Directions for this task: Look through the data below for the line with "Click the copy sub-layer icon" and the line with "Image resolution: width=1148", then output those two and all lines in between, exactly as written.
Start of Given records
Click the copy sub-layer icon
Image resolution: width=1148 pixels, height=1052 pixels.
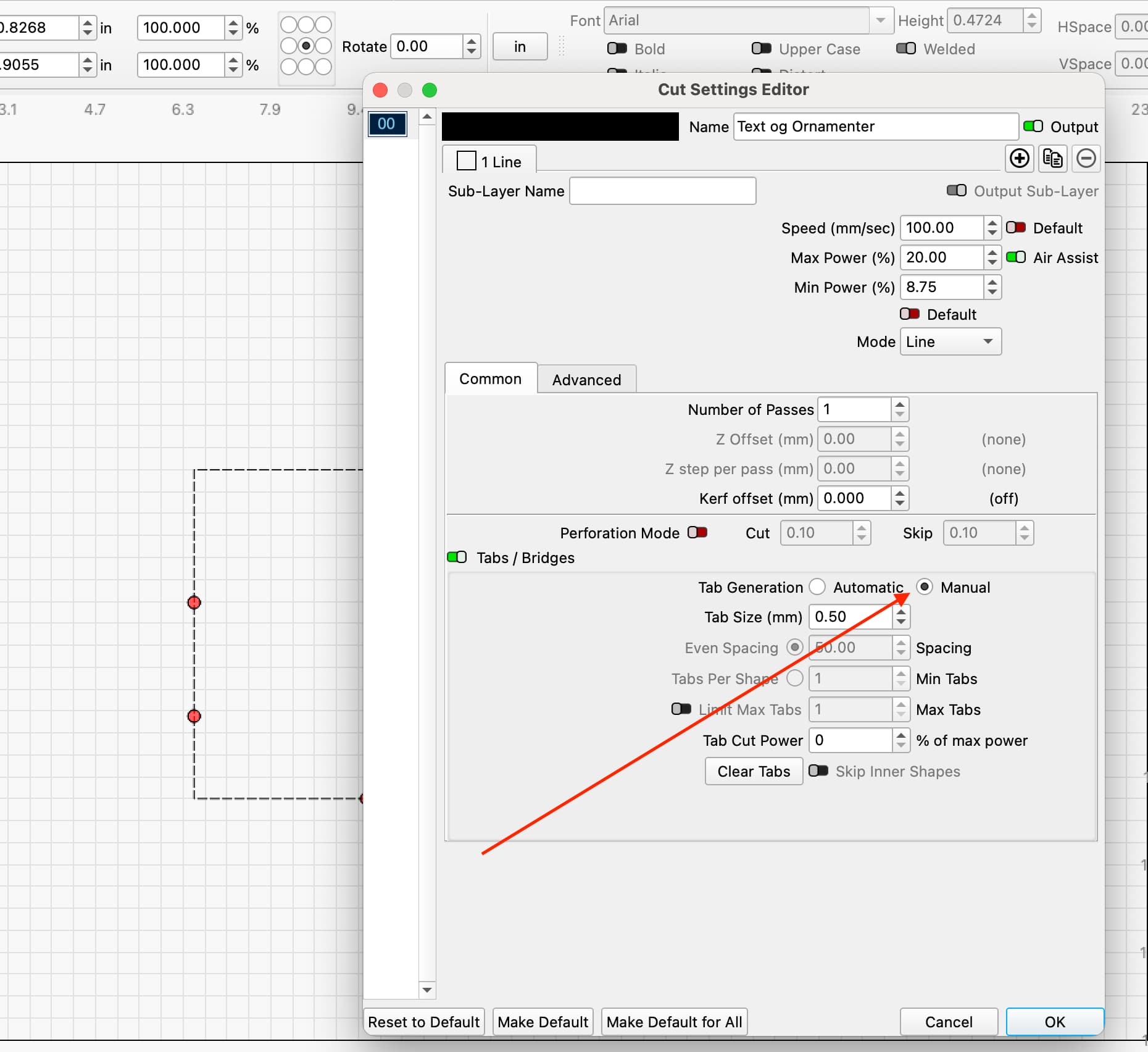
End of Given records
Start of Given records
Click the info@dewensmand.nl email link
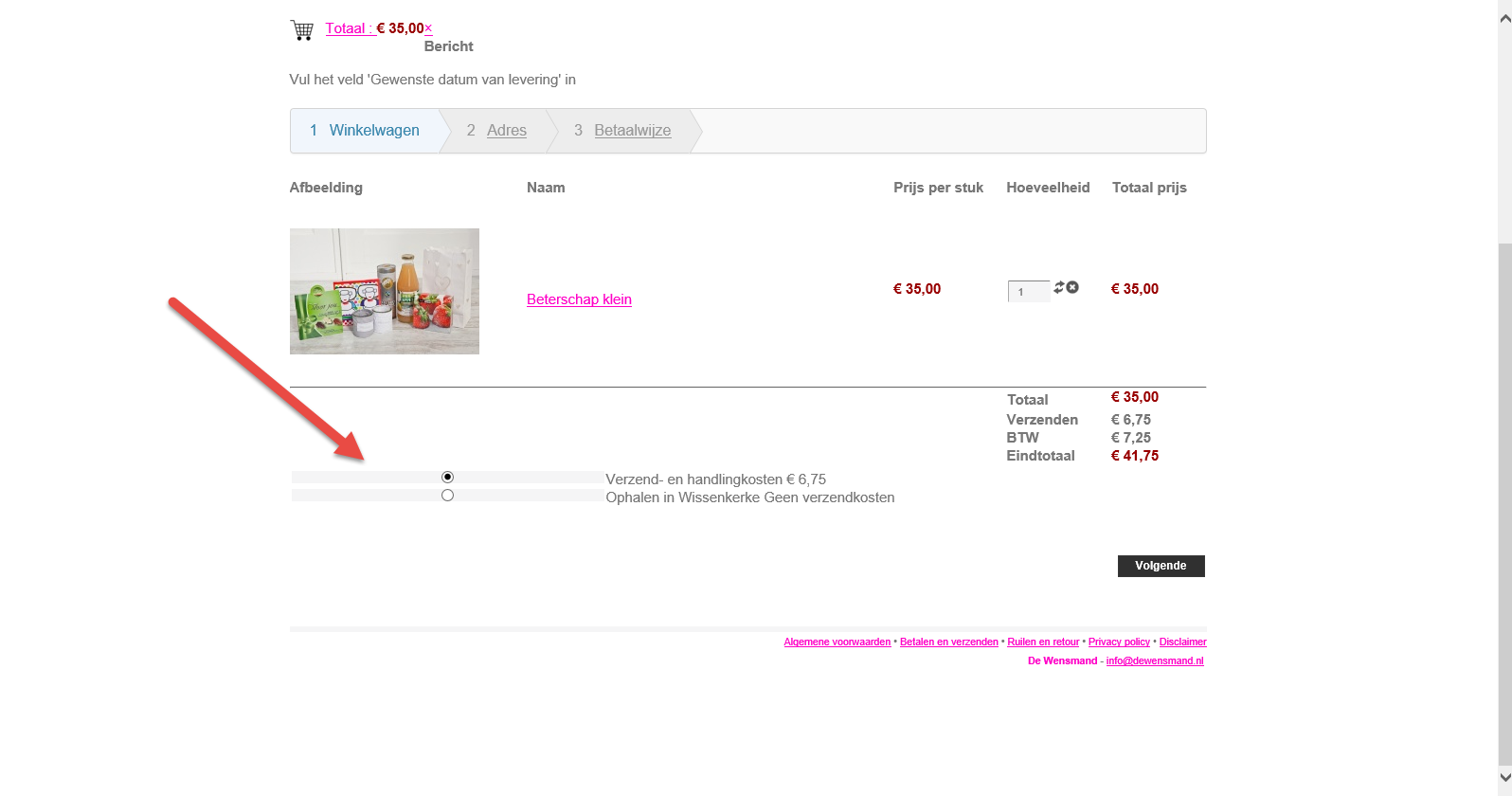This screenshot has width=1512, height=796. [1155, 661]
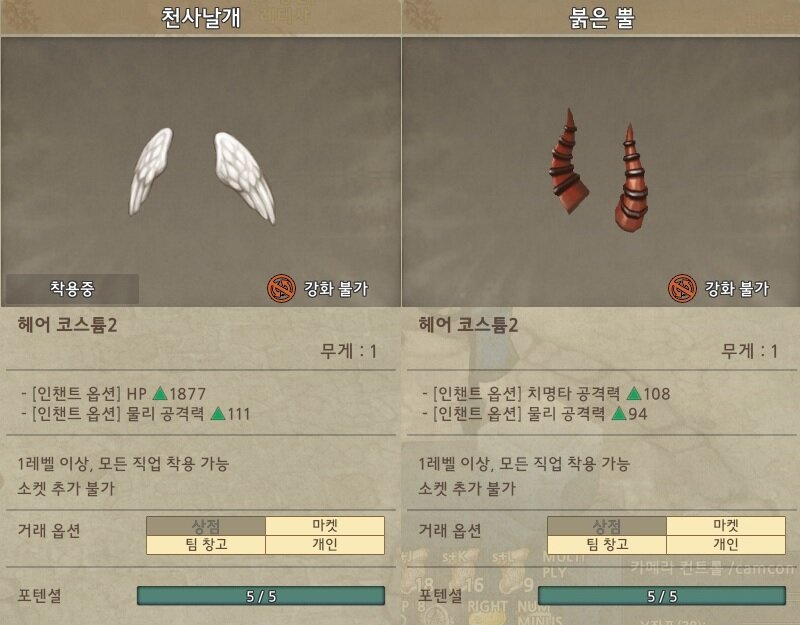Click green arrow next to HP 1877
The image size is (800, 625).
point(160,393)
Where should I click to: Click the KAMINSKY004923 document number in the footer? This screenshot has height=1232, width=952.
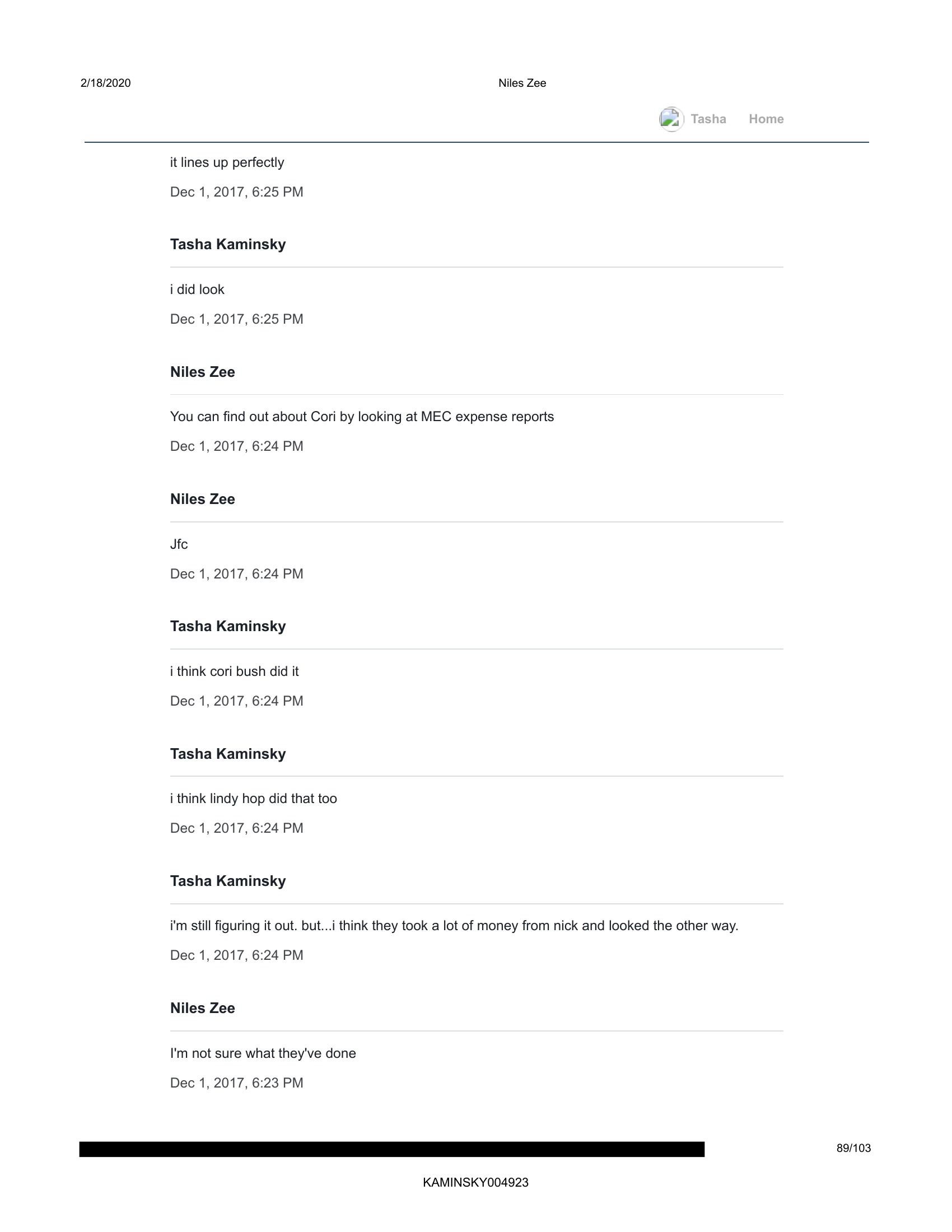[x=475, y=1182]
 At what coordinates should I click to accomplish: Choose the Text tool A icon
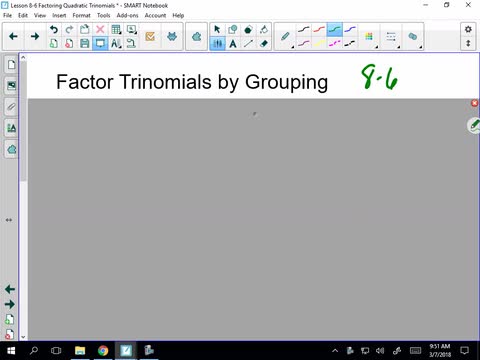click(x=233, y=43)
End of Given records
Output for this exercise:
Click the copy sub-layer icon
Image resolution: width=1148 pixels, height=1052 pixels.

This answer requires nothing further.